- [EXERCISE] In the copy, include exactly the lines from the one with "549x411 pixels." through the end of the data and no others, both ends kept, with every picture left out.

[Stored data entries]

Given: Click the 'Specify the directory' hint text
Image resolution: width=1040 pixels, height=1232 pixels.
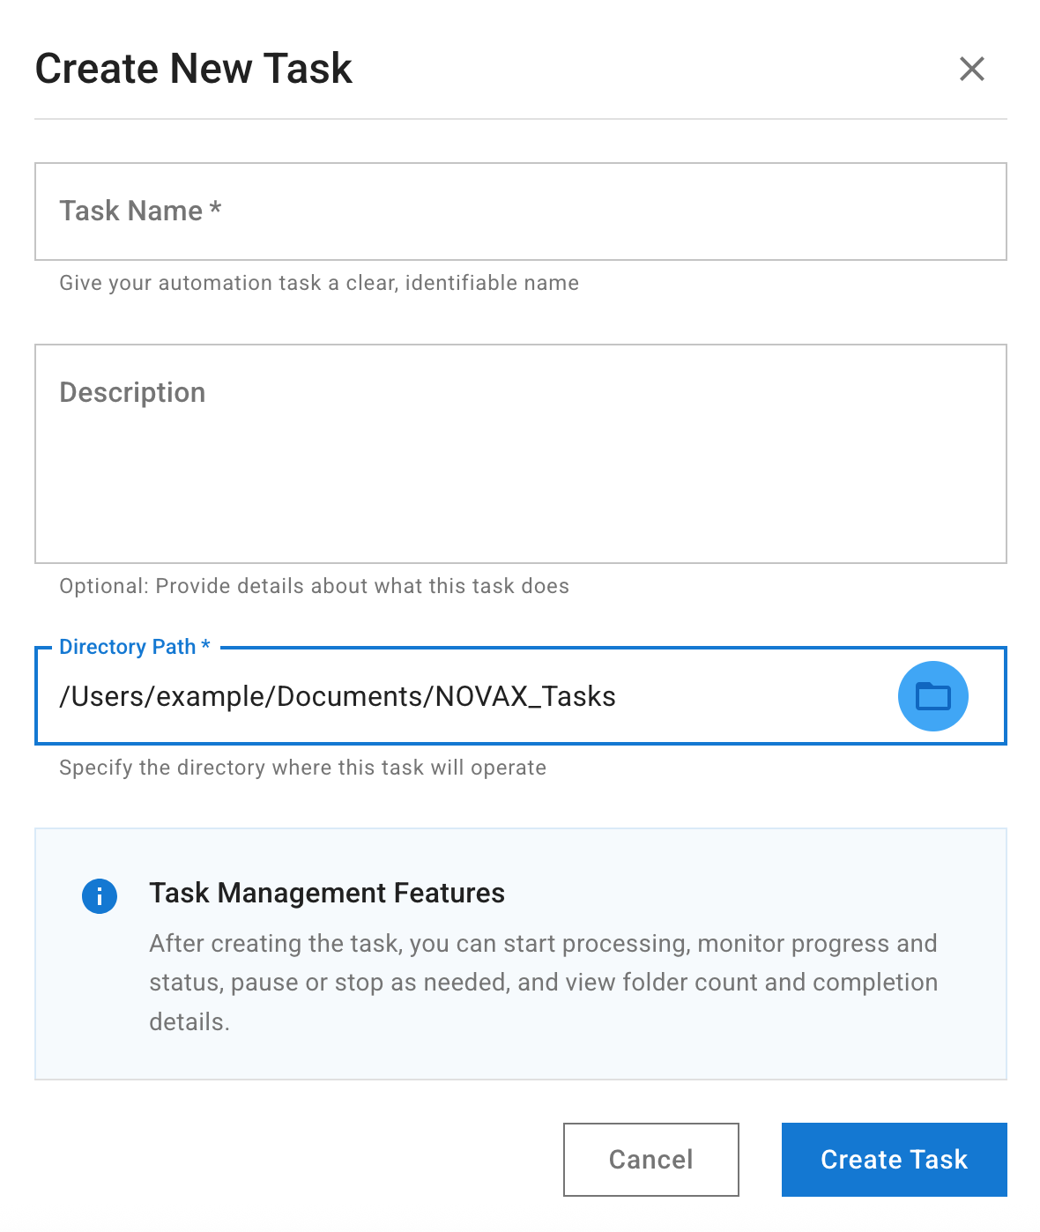Looking at the screenshot, I should (302, 768).
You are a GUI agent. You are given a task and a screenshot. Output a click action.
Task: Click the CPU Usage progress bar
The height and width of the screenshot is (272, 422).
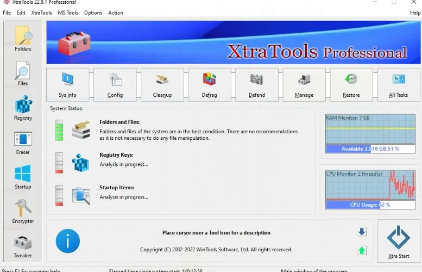(x=370, y=205)
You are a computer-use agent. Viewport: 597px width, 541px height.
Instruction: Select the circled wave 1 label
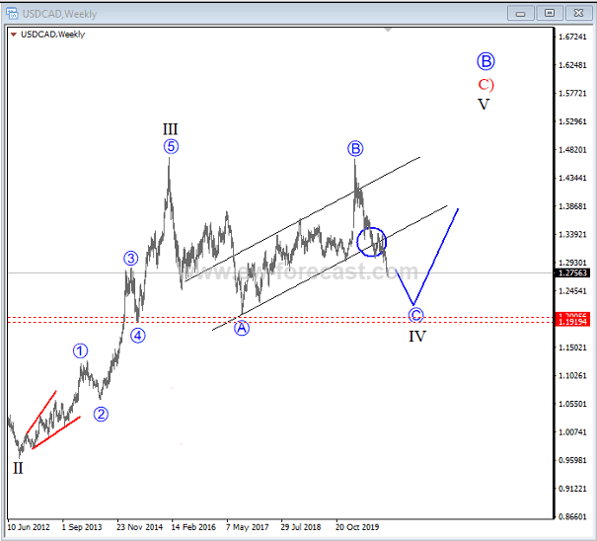pos(80,350)
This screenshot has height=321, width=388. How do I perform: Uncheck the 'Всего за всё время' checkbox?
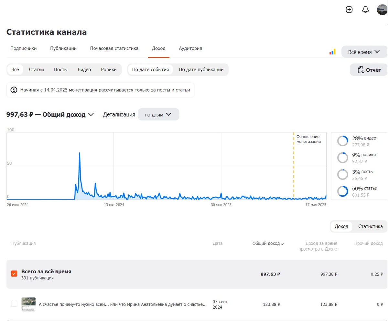pos(14,274)
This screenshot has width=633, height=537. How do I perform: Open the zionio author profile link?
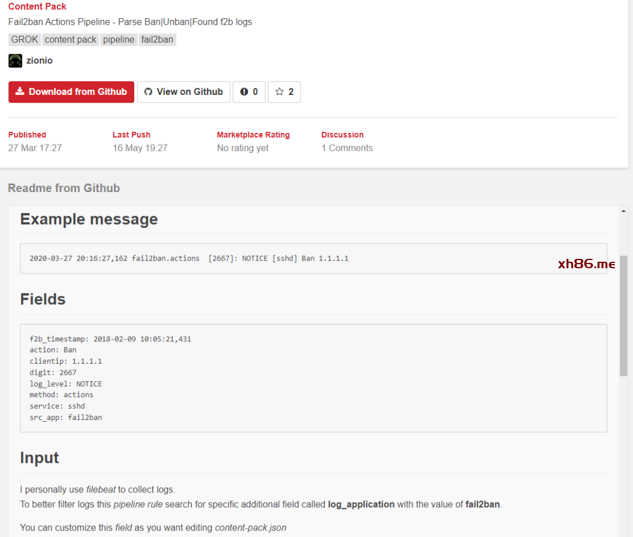pyautogui.click(x=39, y=60)
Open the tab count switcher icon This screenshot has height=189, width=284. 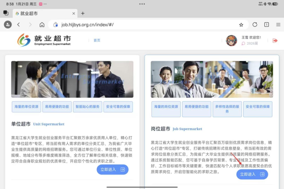tap(266, 25)
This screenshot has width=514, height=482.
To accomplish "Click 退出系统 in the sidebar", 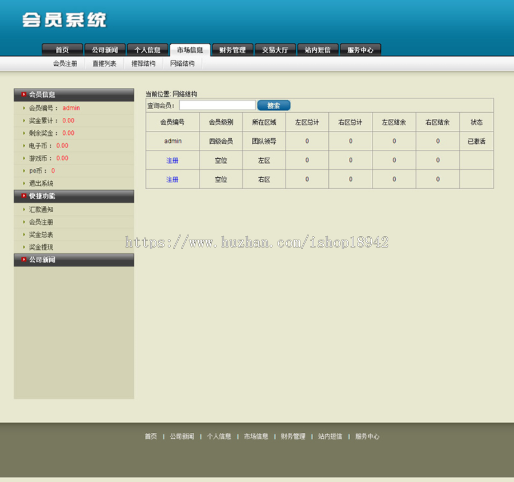I will click(41, 184).
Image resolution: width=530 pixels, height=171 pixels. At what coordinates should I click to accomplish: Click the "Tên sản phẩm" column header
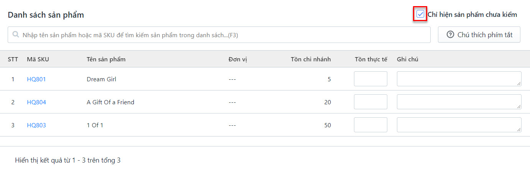106,59
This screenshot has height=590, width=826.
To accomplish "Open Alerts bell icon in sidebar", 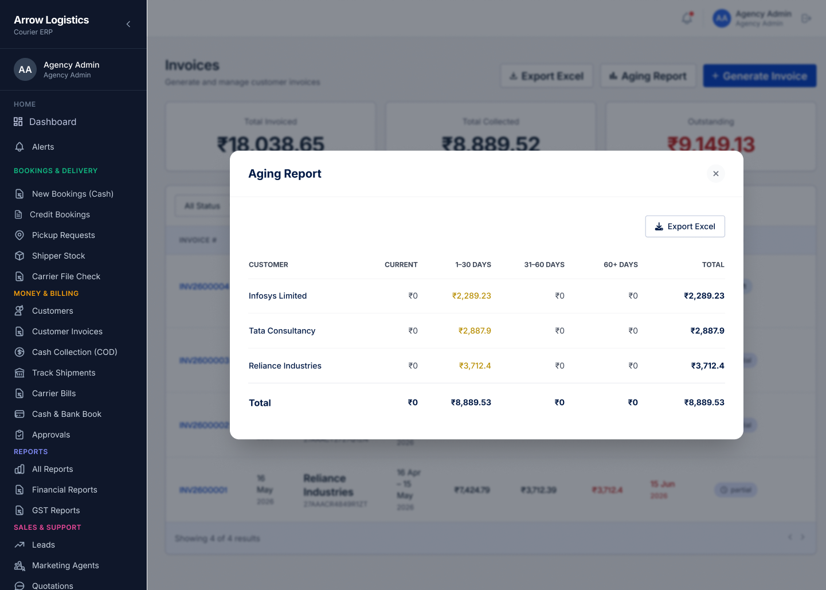I will (x=19, y=147).
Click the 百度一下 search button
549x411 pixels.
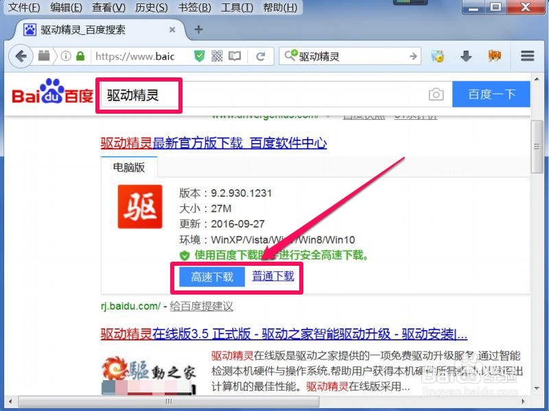tap(491, 94)
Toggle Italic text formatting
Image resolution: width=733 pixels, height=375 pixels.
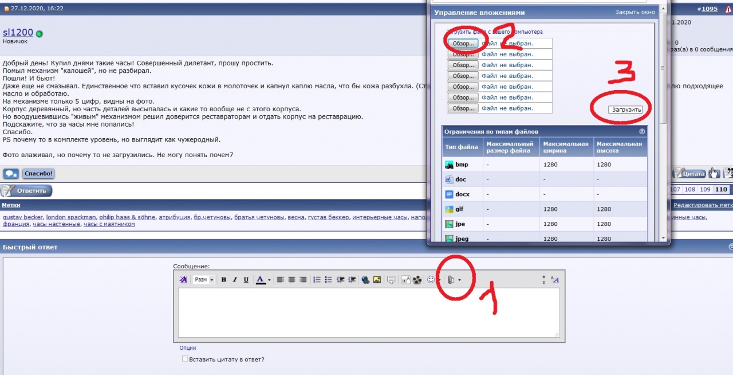(x=235, y=280)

- [COMPLETED TASK]
549x411 pixels.
tap(491, 94)
Toggle Italic text formatting
Image resolution: width=733 pixels, height=375 pixels.
(x=235, y=280)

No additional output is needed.